2/16/2009

Slush piles

For many years before I was first published, I frequently encountered naysayers who'd get a kick out of shaking their heads and chuckling at my naive desire to sell a book. "Publishers and agents get hundreds of manuscripts sent to them every single week," they'd tell me. "The chances of even getting noticed are just about bleedin' zero. Save yourself the trouble, it's a fool's game."

This is at least partly true. Publishers and agents do get hundreds of submissions every week. Outlines and queries of all kinds. First chapters of novels, complete manuscripts, synopses for six-part epics, you name it. What remained as yet unknown to either myself or the naysayers was that the majority of this unending deluge of submissions was written by people who'd have trouble remembering their own names, let alone how to spell them.

I had my first glimmer of this when I became a member of a writing workshop at the start of the Nineties, a government-sponsored scheme for the unemployed (you'd be surprised how many people in British sf wound up in schemes like that, including a few authors I know). One chap in particular liked to draw pictures of puppy dogs and sunshine in crayon on every page of his manuscripts before sending them out.

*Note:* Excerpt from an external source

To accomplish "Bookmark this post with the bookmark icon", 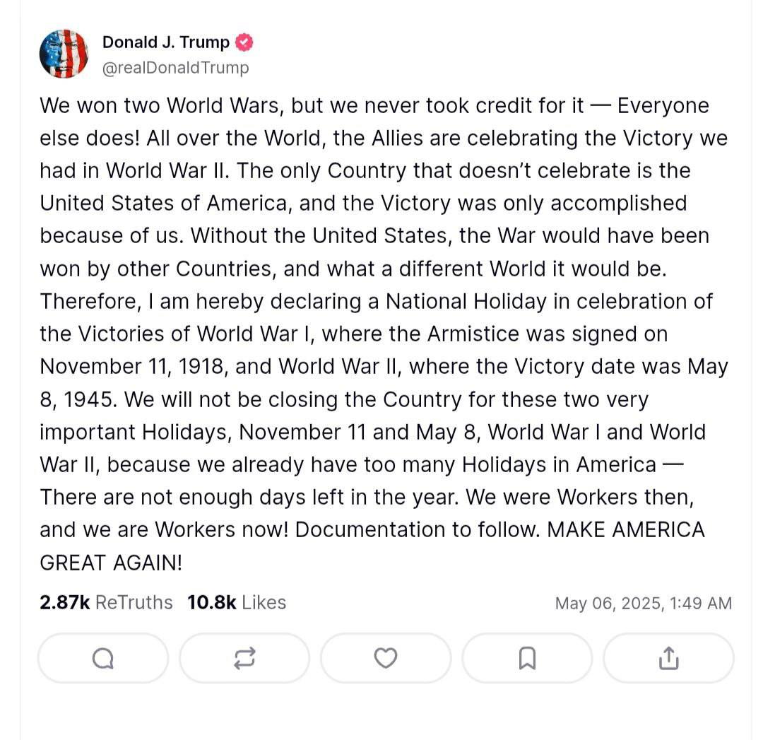I will pyautogui.click(x=527, y=659).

I asked him why, and he said it was because it would make his story really stand out. Jeez. Another guy used to type up angry, abusive letters and send them to the agents and editors who'd just rejected his stuff. I remember him well, because he was angry and abusive to just about anyone he encountered in the workshop as well.

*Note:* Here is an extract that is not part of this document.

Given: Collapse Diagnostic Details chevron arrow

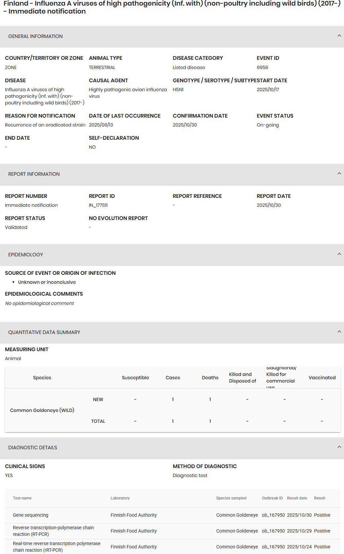Looking at the screenshot, I should [339, 447].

I began to suspect that perhaps much of that insurmountable mountain of slush I'd heard about might not be so insurmountable after all.

Rather more recently, Harper Collins set up a website called Authonomy.com, which allows anyone to upload unsolicited manuscripts and then read the submissions of others, using a scoring system to mark out the ones they liked. It was, in effect, the slush pile reading the slush pile. Those getting the highest consistent scores got the attention of a real life editor.

Which all sounds fine and dandy, except I signed up just to take a look at some of the submissions that had been posted to the site, reasoning that it was pretty much the only way to experience a genuine slush pile without actually stepping into an agent or editor's office. I wanted to see exactly what I was up against when I was shopping my first novel around more than ten years ago.

Anyone with even a smidgen of writing ability who's convinced themselves they'll drown in a sea of slush and never be noticed will come away from authonomy.com imbued with a warm, fuzzy glow, since most of the time you only need to look at the first paragraph of pretty much anything uploaded there to understand why a lot of novels are rejected on the basis of that paragraph alone. Or the first word. Or even the first crayon drawing of happy bunnies and sunshine to make the editor/agent feel good.

This is not to say, of course, that the road to publication merely means avoiding the use of crayons or learning to spell your own name. There's a lot more than that, like reading lots and lots of books, or carefully crafting your plot and your words, and all the other stuff that goes in the box marked 'hard work'. But even so, it's worth remembering a dozen monkeys with typewriters have a serious chance at coming up with something more entertaining than about three quarters of what's to be found in the average slush pile. And if you don't believe me, check out this post on The Swivet, which got me thinking about the subject of this blog.